Keywords

1 Introduction

Community detection is a multidisciplinary research area that is used to study the structural properties of complex networks. These structures of the network have a high-dimensional form of graph data, which requires a large number of trainable parameters. Deep learning techniques are employed to analyze the rich nonlinear structure of real-world networks. Spectral clustering techniques cannot scale for large networks because they can perform well only for small networks. Other traditional methods (as mentioned in Table 1) used for community detection, such as statistical inference, do not perform well on large networks having high-dimensional features. Such networks have high computational complexity in terms of both time and space. Deep learning models when used for community detection in networks provide improved performance over traditional techniques like spectral clustering and statistical interference.

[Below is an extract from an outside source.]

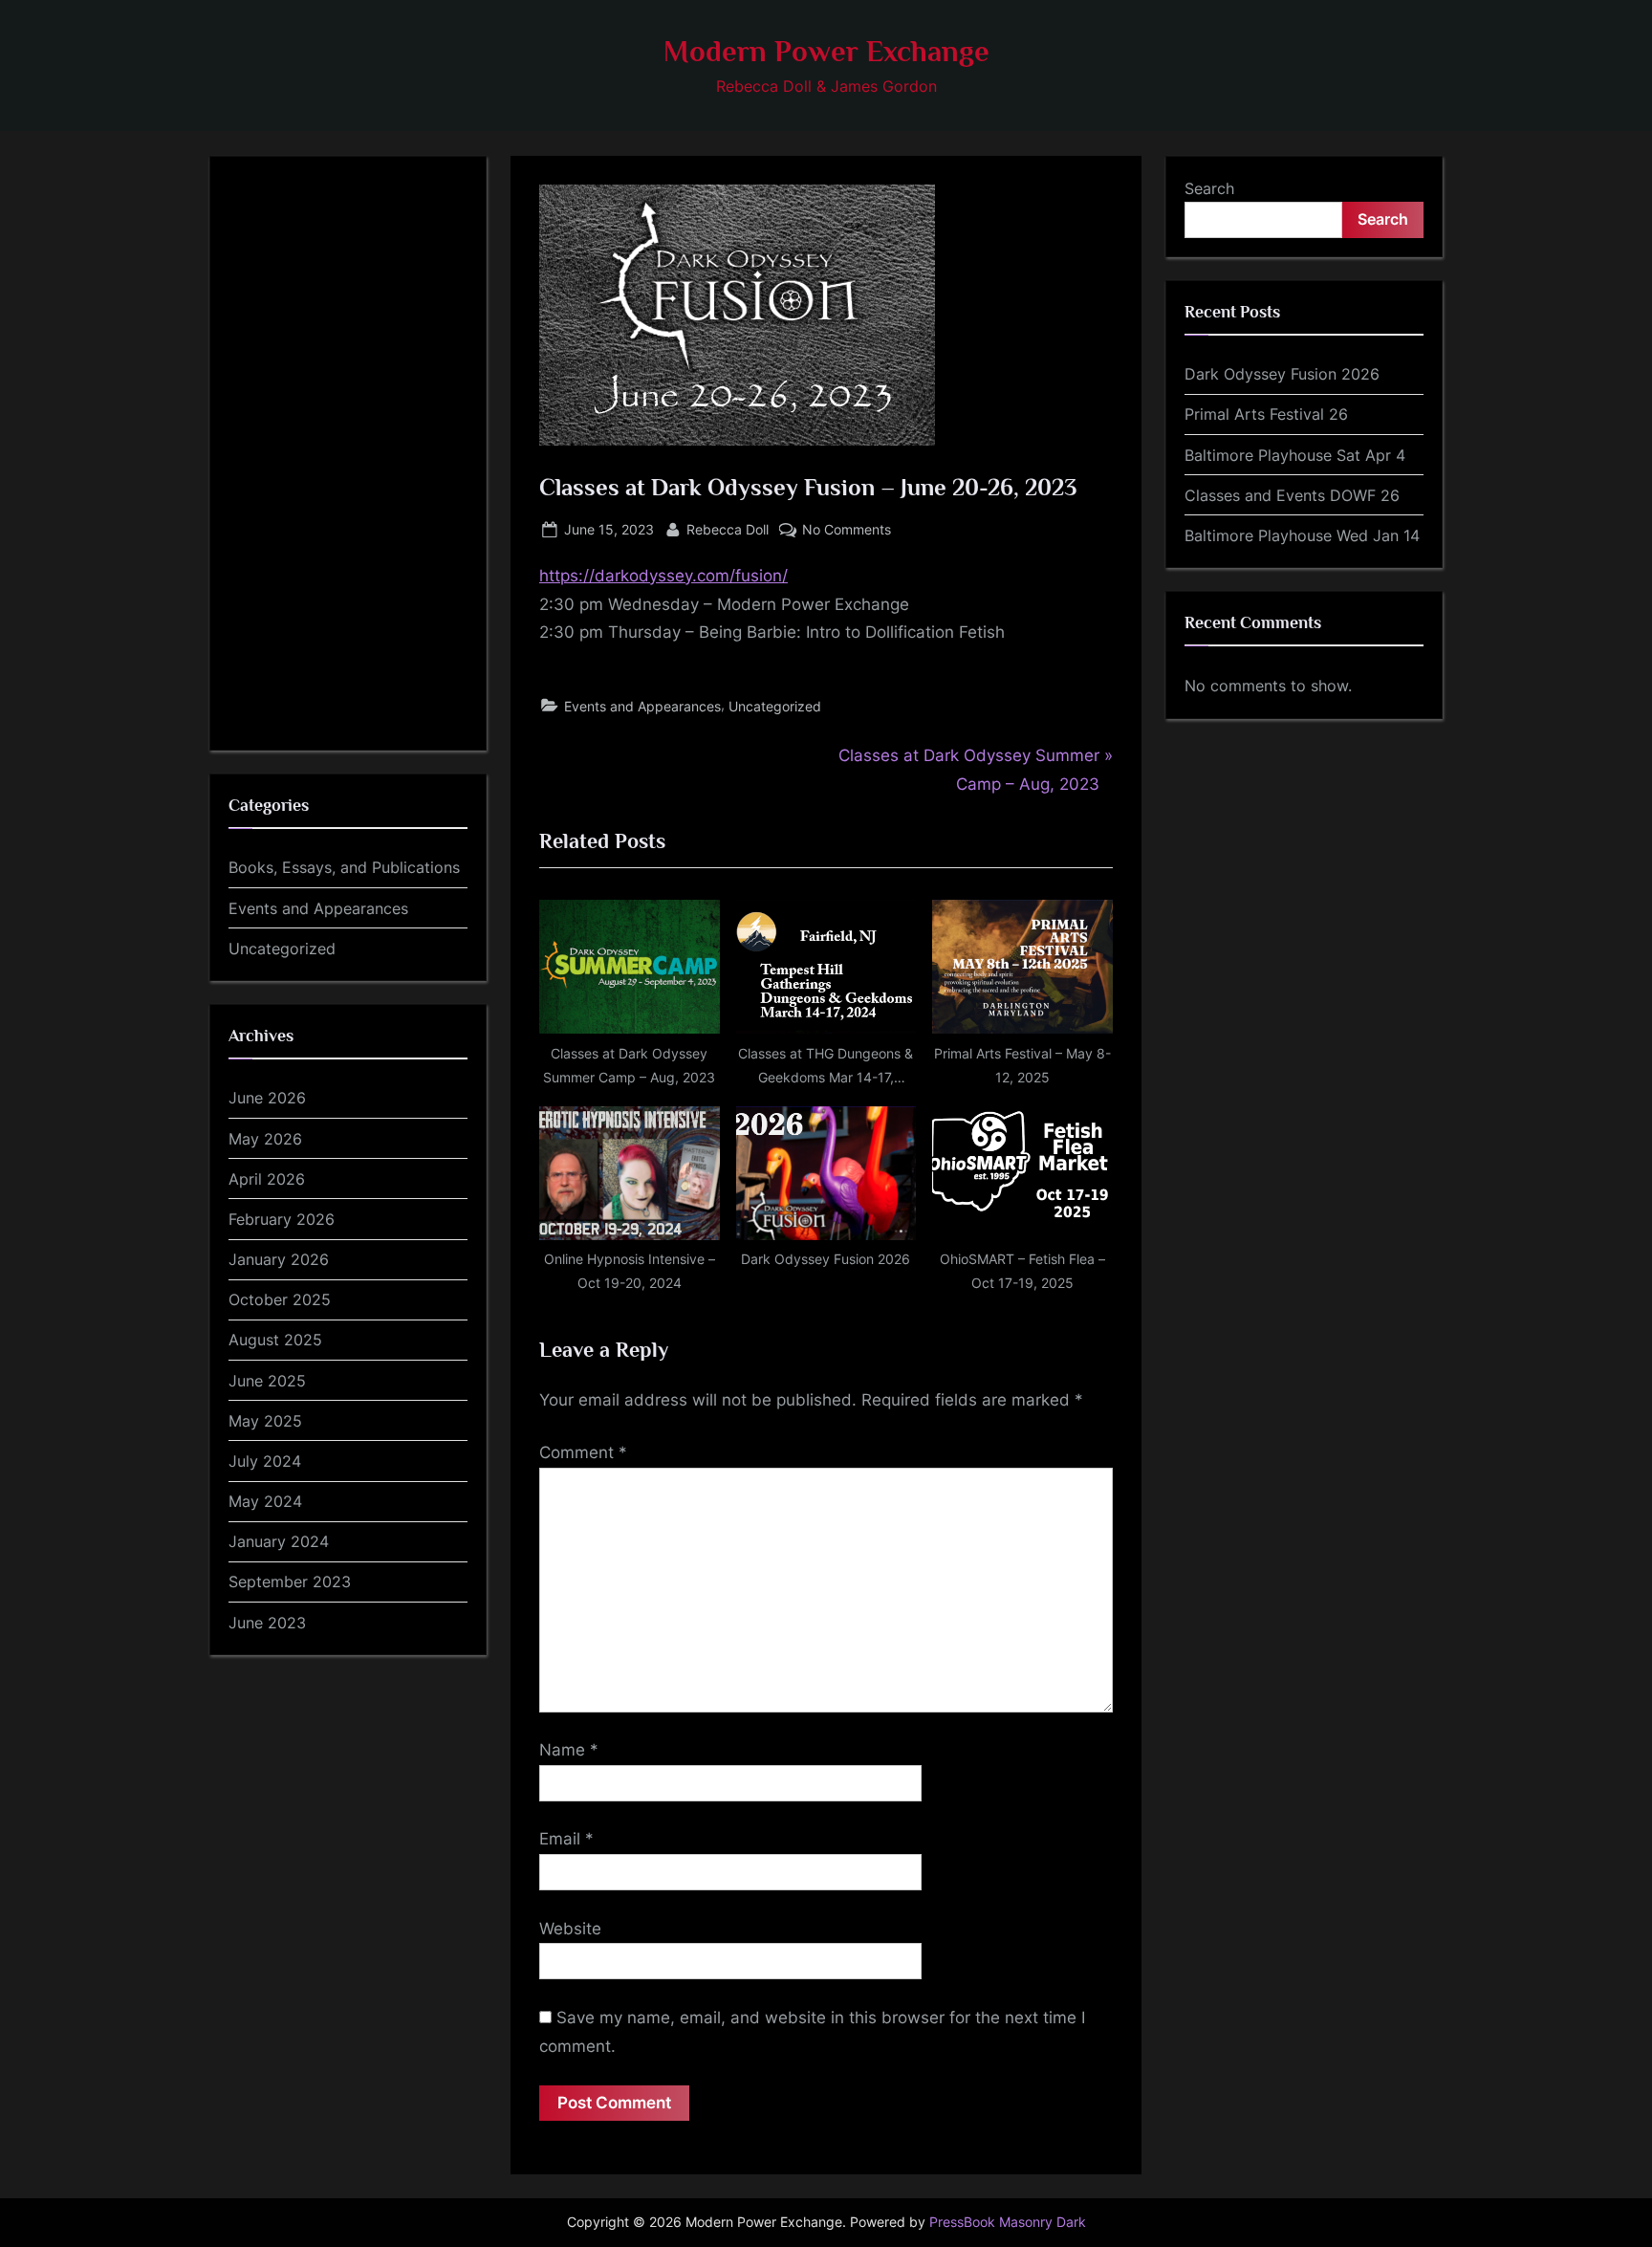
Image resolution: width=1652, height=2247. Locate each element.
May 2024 (265, 1501)
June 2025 (267, 1380)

Table 1 Taxonomy of traditional community detection methods

They learn the nonlinear structural properties of the network and represent the network in its low-dimensional form. Reference [7] presented the architecture of the convolutional neural network to mitigate the redundant information existing in the networks by sharing the weights of convolutional layers among residual blocks, thus showing a 45% reduction in network parameters and increased efficiency.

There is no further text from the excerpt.